Roma, 2 mag. - Raccontare con lo sguardo dei bambini il campo profughi costruito sull'isola di Samos, in Grecia: e' l'intento del progetto fotografico 'Attraverso i nostri occhi', che sara' presentato il 12 maggio alle 16.30 a Torino, in occasione del Salone internazionale del libro.
Lo fa sapere un comunicato della ong 'Still I Rise': all'evento sara' presente il suo co-fondatore Nicolo' Govoni, autore del libro 'Bianco come Dio', Nicoletta Novara, insegnante di fotografia ideatrice del progetto. Introducono Bruno Mellano, Garante delle Persone sottoposte a Misure Restrittive della Liberta' Personale, e Rita Turino, Garante per l'Infanzia e l'Adolescenza della Regione Piemonte.
Dietro l'obiettivo della macchina fotografica, forse per la prima volta, non ci sono giornalisti o fotoreporter, ma i ragazzi e le ragazze che nell'hotspot vivono da mesi. I giovani fotografi sono studenti e studentesse di Mazi', la scuola aperta dalla ong per offrire ai minori rifugiati un'occasione unica di educazione alla resilienza, attraverso l'attivita' didattica e la formazione psicosociale.
A partire dal mese di dicembre 2018, gli studenti hanno partecipato al laboratorio di Fotografia di Mazi', condotto da Nicoletta Novara.
Al termine dei moduli formativi, ogni studente ha ricevuto una Kodak usa e getta a colori, con il compito di raccontare la propria vita al di fuori della scuola. Il risultato finale e' una mostra di circa 200 scatti a colori, stampati in formato 10x15, frutto della personale rielaborazione degli studenti dei concetti di fotografia appresi durante il corso.
'Attraverso i nostri occhi' svela cosi', in modo intimo e disarmante, le difficolta' che i ragazzi e le ragazze dagli 11 ai 18 anni si trovano a dover fronteggiare ogni giorno nel campo profughi di Samos.
Le immagini mostrano la spazzatura che si erge a cumuli, attorno a container allagati dalle piogge. Imprimono sulla carta stanze squallide, danneggiate e sporche, che i ragazzi cercano di abbellire anche solo con qualche luce colorata.
Eppure, gli studenti hanno consegnato anche fotografie di speranza. Scatti che narrano di un mare bellissimo, delle colline e degli alberi sull'isola di Samos.
"L'hotspot di Samos sembra lavorare sul filo sottile dell'annientamento umano, piuttosto che sul fronte dell'accoglienza", spiega Nicoletta Novara.
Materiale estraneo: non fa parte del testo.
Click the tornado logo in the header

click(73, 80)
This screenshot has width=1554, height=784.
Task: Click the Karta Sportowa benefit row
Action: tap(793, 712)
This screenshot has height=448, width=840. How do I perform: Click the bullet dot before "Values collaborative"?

"A Mazí abbiamo usato la fotografia per restituire loro la prima persona singolare. Non volevamo che qualcun altro parlasse per loro, ma abbiamo cercato di comprendere meglio - attraverso i loro occhi - la condizione di rifugiato. I nostri studenti ci hanno sorpreso e stupito con le fotografie realizzate facendoci capire quanto sia dura la loro quotidianita', ma anche il fatto che non abbiano perso la capacita' di riconoscere la bellezza".